University has always offered the opportunity to venture beyond established social circles and form exciting, new connections. But, for those of us who arrived on campus knowing no one – as is typically the case for students from abroad – the promise of friendships yet to be made was more than just an added benefit; it was a source of reassurance. As anyone who has ever entered a lecture hall and found themselves lost among a sea of strangers will know, a friendly face can feel like a life craft in a storm.
While most relationships are tied to particular places and moments in time, this seems especially true of the friendships we make as (or with) international students. As we slowly build these bonds over the course of our studies, we may transform from awkward fish out of water into veritable social butterflies. The catch, however, is that many of the friendships we make as internationals are accompanied by a lingering awareness that one or other person will eventually move on. Consequently, when befriending an international, it can be helpful to remember that time is of the essence.
Intrinsic anchors
Unlike the communities we have back in our home countries, the friendships we make abroad lack the kind of intrinsic anchors (such as family or culture or even reliable accommodation) which consistently pull us back after we’ve moved away. In contrast, many international friendships are transitory in nature; destined to last only as long as the university studies that brought them into being. Forged during a liminal stage in life between the constancy of the place you came from and the possibility of whatever comes next, many of these friendships are accompanied by the quiet understanding that, once you leave, you can never really return.

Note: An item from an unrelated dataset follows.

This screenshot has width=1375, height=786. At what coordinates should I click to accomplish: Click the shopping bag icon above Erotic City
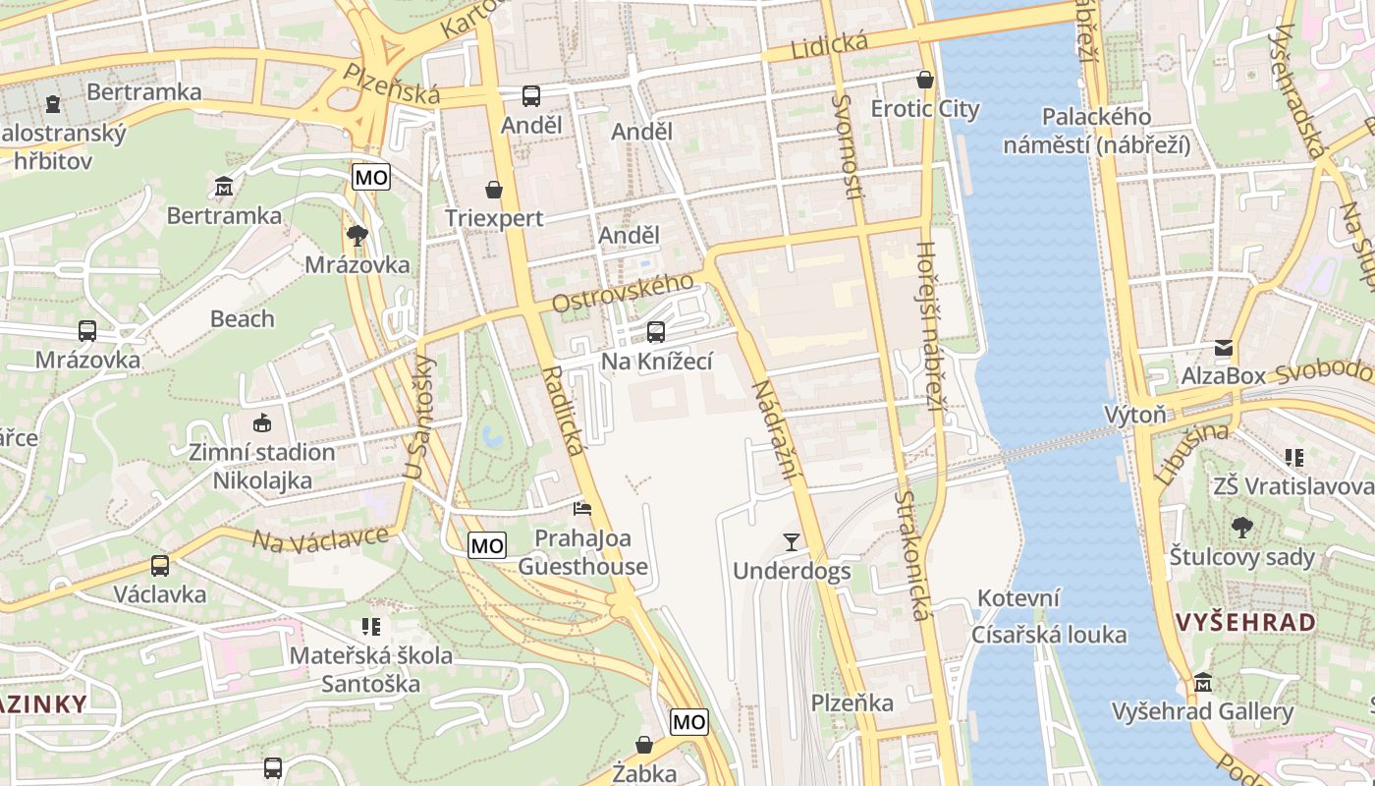point(924,79)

In this phase of life, change occurs with such frequency that it can feel as if staying immersed in the moment is the only way to keep afloat. Unfortunately, however, the migrant experience is marked by a fundamental unpredictability, which means that even the people populating our lives cannot be counted on to remain consistent. Sometimes, we have no choice but to accept that the friends we have now will continue to grow and change, and we won’t necessarily be present for their next stage or get to witness the people they become.

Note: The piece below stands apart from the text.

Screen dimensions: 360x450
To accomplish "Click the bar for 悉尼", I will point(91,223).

Of course, coming to terms with the fragmentation of any friendship is hardly easy. Personally, the friendships I’ve found toughest to say goodbye to are those that were cut short before they ever really began - the people I let drift away before I was able to strengthen my grip. Through misplaced misgivings, puzzling passivity or simple obliviousness, I kept myself from discovering how deep those connections could have gone. I realise now that the time-sensitive nature of these friendships demands that we do not hesitate. The only way to know where a budding friendship might lead is to take the opportunity to find out before it’s too late and the ship has sailed.
Impermanence
As I reflect on my own time at university, I’ve come to appreciate how the impermanence of many of the friendships I made there has taught me to better recognise and act on potential connections as I experience them. Whatever the circumstance, we’ve got to cherish the people around us – preferably before their names risk joining the list of faintly remembered Christmas card-addressees. This way, when the time does come for our friends to move on, we can take comfort in knowing that we held onto them as hard as we could while we had the chance.